The JWST effort has been under way in earnest since 2002, when NASA managers selected TRW as the project's prime contractor and renamed the spacecraft (formerly the Next Generation Space Telescope) to honor James E. Webb, the agency's second administrator. The plan was, and is, to place a giant space observatory far from Earth (to minimize interference) and give it a primary mirror 21 feet (6.5 m) across — more than seven times Hubble's light grasp — to probe the visible and (especially) infrared universe as never before.
Back then, rosy announcements predicted a total cost of around $1 billion and a launch sometime this year.
If only! Along the way, reality set in. By 2005 the construction cost-to-launch estimate had ballooned to $2.4 billion, and the debut had slipped to 2014. That's where things stood until this year, when an Independent Comprehensive Review Panel took a hard look at the numbers. The bottom line is that JWST's total cost to launch and operate is likely about $6½ billion, $1½ billion more than NASA budgeted. Moreover, the earliest possible launch date is September 2015.
Given that construction is so far along, you've got to wonder why NASA misjudged things so badly. You would think that the agency had learned its lesson building the Hubble Space Telescope, which was supposed to take just four years to assemble when construction began in 1979 but ended up taking 11 years to reach space. The loss of the Space Shuttle Challenger in 1986 didn't help, but the HST project had numerous problems of its own making.

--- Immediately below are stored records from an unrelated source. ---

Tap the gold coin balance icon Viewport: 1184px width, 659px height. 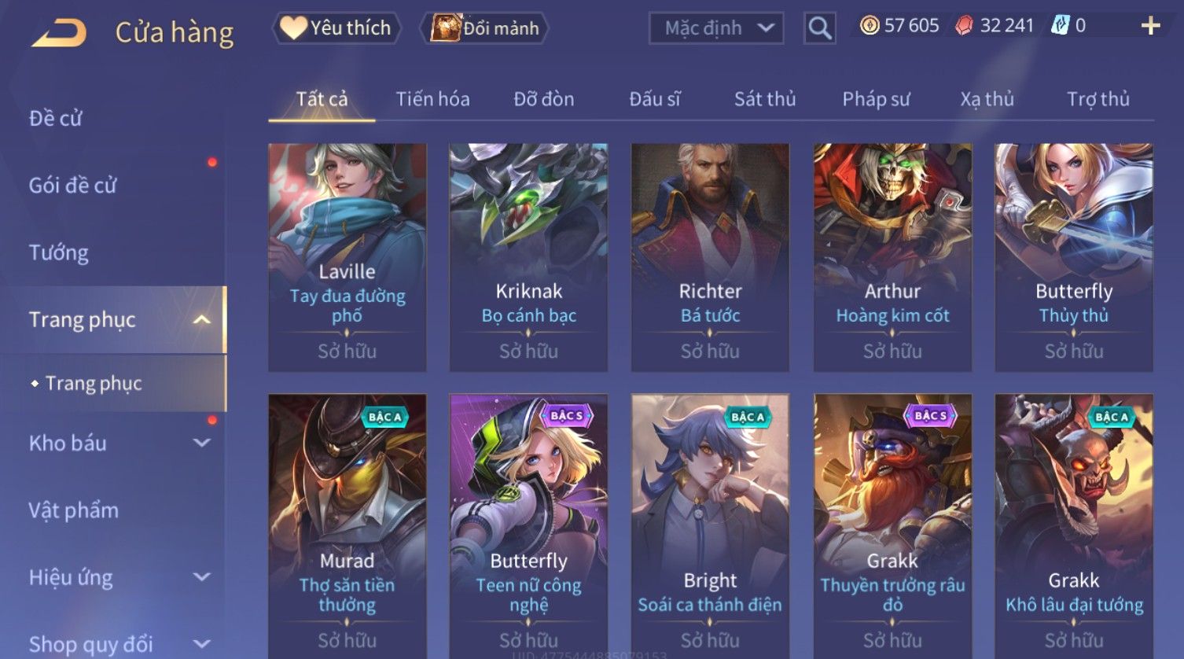click(869, 26)
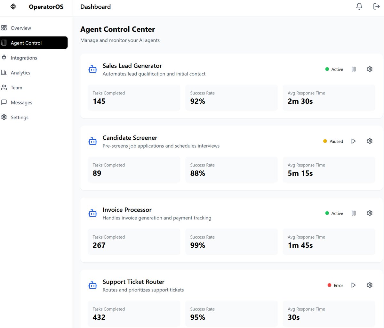Restart the Support Ticket Router agent

(353, 285)
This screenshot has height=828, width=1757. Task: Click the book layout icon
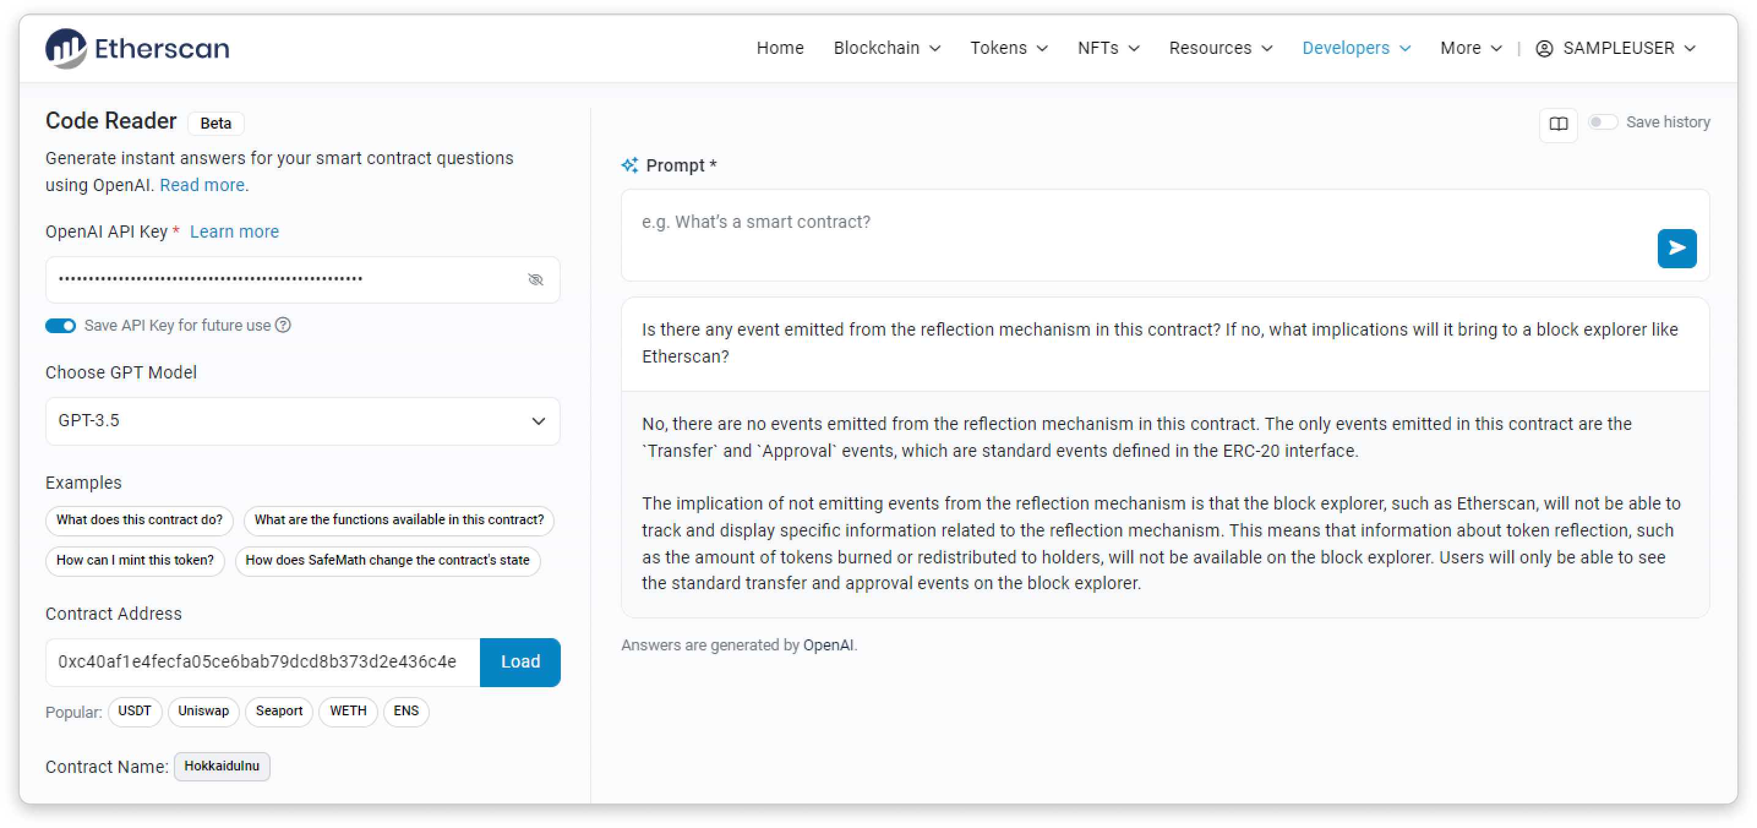coord(1557,123)
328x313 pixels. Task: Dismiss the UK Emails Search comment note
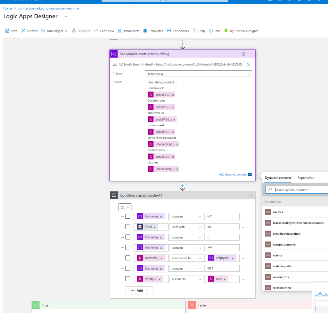pos(248,64)
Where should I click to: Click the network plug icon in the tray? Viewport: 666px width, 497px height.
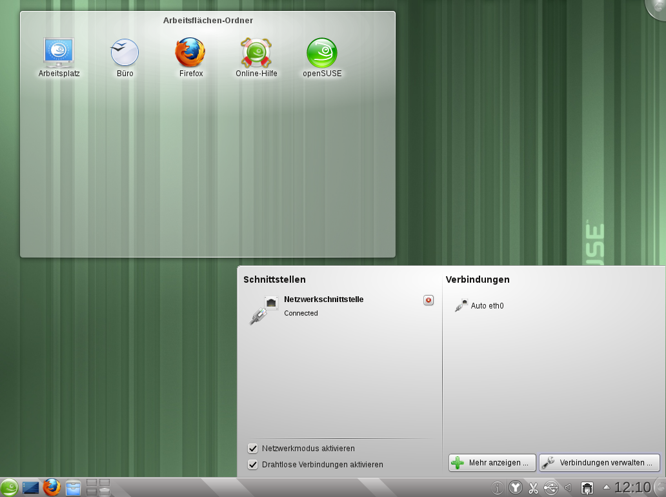click(x=587, y=487)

So what went wrong with JWST?
According to the review panel's final report, NASA officials made two "fundamental mistakes" when the project underwent a major Confirmation Review in July 2008. First, the panel found, "the Project Budget presented for Confirmation was not based upon a current, bottom-up estimate of projected costs." Second, project managers failed to factor in — and provide funds for — development problems that were likely to occur.
Hubble and Webb mirrors compared
Measuring more than 21 feet (6.5 m) across, the primary mirror for the James Webb Space Telescope will have a diameter some 2½ times that of the Hubble Space Telescope.
Even to meet a 2015 launch date, NASA will need to pump an additional $250 million into the project's budget in fiscal 2011 and 2012 — funds that the agency isn't likely to get from Congress. If forced to find that money internally, the agency will likely have to cancel or defer other space-science programs already under way.
Perhaps more urgently, the panel recommended that NASA administrator Charles Bolden yank project management from its Goddard Space Flight Center and instead run the effort from a dedicated office at the agency's Washington headquarters. Bolden, in response, supported the panel's findings and is appointing a new JWST program director.
The news isn't all bad. The review panel found the technical state of the project to be sound and its scientific goals intact. Money spent to date hasn't been wasted, it noted in an Afterword, and "no technical constraints to successful completion have been identified." Once in orbit, the Webb telescope is expected to have the ability to look back 13½ billion years, to when the universe was just 2% of its current age and the first galaxies were forming.